Como construímos nosso patrimônio cultural? Como essas escolhas honram e fazem jus à nossa história? Com essas provocações, o professor Raul Lanari encerra o encontro Transversalidades que aconteceu no dia 16 de junho de 2021, com o tema “Materialidade e imaterialidade da cultura em tempos pandêmicos”, e é dessa forma que inicio este texto, para que tal reflexão caminhe conosco ao longo dele e além.
O encontro foi uma grande aula sobre patrimônio, considerando desde suas origens e definições até chegar nos dias de hoje. Ao longo da atividade, também fomos convocados a pensar sobre como nossas relações com o patrimônio se transformam junto com tantas mudanças e pontos de vista.

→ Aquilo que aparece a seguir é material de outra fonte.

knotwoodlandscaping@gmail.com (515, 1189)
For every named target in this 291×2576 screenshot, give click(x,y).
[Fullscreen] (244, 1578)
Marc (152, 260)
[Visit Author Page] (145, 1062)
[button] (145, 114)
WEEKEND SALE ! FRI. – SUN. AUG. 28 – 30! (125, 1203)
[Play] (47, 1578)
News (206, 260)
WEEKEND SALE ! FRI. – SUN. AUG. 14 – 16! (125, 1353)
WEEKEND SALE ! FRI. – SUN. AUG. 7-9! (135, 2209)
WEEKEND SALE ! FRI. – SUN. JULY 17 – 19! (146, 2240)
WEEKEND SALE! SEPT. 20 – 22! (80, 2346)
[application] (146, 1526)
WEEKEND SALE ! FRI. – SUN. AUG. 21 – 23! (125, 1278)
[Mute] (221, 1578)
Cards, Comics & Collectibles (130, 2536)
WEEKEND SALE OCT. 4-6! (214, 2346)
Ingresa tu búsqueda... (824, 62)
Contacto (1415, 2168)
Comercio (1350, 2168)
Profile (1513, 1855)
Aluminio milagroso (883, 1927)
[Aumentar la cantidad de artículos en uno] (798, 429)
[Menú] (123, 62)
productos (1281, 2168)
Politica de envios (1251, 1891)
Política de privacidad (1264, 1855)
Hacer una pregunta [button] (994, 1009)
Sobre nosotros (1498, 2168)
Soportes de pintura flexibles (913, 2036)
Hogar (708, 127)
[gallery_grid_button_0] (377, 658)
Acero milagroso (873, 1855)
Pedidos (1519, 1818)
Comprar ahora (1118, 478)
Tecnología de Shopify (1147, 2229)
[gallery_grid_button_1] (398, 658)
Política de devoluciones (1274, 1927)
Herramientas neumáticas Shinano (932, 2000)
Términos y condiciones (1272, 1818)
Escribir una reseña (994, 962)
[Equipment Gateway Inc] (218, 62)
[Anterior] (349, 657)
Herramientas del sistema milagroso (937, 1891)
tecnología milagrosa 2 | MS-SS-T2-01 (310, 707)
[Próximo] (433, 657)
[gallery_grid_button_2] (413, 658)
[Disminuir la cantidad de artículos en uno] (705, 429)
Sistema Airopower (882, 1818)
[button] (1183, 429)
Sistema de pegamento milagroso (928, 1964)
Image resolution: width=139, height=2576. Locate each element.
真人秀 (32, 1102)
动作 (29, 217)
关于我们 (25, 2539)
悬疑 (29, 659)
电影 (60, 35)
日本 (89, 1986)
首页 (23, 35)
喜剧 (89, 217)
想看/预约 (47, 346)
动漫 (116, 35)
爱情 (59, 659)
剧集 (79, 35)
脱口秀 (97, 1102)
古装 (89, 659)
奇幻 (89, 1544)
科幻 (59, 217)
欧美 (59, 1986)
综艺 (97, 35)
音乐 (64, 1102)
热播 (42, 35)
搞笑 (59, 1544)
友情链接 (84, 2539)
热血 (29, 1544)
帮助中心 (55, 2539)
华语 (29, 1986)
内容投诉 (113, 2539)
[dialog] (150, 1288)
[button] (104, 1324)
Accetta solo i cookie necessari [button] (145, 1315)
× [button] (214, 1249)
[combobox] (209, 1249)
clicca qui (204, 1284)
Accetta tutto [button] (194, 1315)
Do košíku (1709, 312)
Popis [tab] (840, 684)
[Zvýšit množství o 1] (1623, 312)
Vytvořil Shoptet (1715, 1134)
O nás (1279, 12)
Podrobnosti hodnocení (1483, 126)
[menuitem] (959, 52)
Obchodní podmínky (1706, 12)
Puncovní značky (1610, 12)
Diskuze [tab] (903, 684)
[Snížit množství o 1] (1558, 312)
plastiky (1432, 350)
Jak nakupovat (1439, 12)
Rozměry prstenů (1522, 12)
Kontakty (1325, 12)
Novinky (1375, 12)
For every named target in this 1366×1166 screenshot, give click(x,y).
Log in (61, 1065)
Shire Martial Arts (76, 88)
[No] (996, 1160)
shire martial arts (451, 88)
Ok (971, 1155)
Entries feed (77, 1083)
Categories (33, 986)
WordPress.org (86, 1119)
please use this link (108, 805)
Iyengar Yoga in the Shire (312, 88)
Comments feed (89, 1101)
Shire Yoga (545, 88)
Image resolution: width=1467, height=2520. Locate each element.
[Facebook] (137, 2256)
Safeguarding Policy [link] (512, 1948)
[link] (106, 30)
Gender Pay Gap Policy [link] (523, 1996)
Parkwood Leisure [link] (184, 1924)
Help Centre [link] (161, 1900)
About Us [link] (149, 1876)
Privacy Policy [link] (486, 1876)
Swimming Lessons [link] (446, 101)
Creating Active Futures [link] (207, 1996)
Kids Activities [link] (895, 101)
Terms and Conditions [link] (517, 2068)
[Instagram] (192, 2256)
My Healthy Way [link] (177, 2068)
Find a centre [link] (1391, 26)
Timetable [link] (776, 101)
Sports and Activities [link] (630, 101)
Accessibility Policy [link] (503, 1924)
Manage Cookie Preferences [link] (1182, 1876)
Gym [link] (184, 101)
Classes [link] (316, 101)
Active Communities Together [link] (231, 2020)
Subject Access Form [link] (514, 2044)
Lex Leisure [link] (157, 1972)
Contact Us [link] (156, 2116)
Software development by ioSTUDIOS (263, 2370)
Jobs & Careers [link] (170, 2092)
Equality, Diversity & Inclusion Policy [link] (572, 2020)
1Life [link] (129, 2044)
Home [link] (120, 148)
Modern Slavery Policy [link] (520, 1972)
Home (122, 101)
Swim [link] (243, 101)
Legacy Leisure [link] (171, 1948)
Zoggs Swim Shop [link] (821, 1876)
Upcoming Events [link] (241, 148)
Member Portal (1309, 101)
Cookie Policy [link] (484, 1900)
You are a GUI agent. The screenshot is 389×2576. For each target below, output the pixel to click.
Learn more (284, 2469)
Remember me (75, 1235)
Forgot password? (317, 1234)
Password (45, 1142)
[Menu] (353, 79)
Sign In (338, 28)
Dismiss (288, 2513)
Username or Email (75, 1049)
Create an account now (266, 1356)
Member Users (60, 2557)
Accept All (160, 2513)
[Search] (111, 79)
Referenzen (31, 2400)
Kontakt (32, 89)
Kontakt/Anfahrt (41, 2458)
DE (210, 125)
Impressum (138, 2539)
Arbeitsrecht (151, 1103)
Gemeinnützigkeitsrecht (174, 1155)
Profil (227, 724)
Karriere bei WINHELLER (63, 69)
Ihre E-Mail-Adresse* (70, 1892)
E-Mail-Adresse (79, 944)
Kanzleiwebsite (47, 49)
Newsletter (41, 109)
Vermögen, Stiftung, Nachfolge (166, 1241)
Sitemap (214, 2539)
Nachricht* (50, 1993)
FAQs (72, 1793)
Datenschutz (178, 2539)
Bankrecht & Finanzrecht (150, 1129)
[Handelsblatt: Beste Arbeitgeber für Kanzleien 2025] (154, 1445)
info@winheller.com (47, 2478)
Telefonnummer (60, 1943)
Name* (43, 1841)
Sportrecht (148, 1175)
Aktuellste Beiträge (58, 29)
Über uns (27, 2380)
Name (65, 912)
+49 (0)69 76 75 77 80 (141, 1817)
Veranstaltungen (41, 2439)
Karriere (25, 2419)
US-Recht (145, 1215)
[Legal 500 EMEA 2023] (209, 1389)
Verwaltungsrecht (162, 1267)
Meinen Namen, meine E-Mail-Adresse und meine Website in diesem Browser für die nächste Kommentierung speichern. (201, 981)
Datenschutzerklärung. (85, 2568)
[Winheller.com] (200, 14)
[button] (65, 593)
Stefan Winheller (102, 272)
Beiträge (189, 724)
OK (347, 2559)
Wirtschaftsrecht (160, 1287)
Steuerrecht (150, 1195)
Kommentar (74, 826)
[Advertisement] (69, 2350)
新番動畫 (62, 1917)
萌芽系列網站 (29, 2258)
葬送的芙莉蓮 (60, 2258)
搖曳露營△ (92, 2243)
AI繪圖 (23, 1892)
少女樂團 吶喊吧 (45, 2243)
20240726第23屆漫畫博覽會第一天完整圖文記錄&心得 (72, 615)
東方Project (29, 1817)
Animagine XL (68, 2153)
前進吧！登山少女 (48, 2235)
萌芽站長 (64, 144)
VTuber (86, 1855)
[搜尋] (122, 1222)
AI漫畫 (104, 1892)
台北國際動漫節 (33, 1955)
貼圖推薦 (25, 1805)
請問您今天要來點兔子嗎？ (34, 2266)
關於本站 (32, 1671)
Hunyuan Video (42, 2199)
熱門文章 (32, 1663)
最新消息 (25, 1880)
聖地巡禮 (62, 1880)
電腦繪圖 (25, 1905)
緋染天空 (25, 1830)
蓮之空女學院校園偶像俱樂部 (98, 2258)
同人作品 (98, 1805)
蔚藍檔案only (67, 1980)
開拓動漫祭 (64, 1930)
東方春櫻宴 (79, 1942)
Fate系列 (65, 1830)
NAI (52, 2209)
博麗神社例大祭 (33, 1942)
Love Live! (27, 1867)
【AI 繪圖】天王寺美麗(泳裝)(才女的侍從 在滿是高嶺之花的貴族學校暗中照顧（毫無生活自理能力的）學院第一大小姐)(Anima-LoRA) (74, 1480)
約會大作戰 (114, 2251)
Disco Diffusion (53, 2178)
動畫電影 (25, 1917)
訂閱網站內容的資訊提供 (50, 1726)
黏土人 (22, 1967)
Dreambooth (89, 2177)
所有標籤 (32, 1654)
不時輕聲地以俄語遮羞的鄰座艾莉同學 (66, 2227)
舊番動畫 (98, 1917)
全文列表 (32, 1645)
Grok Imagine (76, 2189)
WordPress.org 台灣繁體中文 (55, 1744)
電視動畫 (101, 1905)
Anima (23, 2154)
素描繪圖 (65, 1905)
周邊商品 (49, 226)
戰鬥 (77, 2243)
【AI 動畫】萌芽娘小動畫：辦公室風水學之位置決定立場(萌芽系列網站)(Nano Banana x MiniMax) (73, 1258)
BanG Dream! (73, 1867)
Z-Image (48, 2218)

Raul dá início à conversa nos lembrando de tudo começa com a prática de se construir edificações monumentais, na maioria das vezes pensadas para estabelecer contato entre forças terrenas e não terrenas, de modo que o tamanho de cada edificação correspondia à dimensão do poder que representava sobre a Terra.
Essa afirmação de uma relação com o divino se converte, entretanto, quando começam a surgir os monumentos – termo que surge entre os romanos. Em vez de remeter a deuses e outros planos, tais construções marcam o poder dos imperadores no presente e são geralmente erguidas depois de conquistas militares. Como Raul Lanari afirma: “são uma espécie de tatuagem no tecido da cidade”.
O conceito de patrimônio no tempo
Na Idade Média, contudo, retornam as relações dos monumentos com o divino, dessa vez a partir da criação de templos religiosos cujos efeitos cerimoniais estão presentes não só na prática desenvolvida em seus interiores, mas também nos elementos ornamentais de suas arquiteturas externas.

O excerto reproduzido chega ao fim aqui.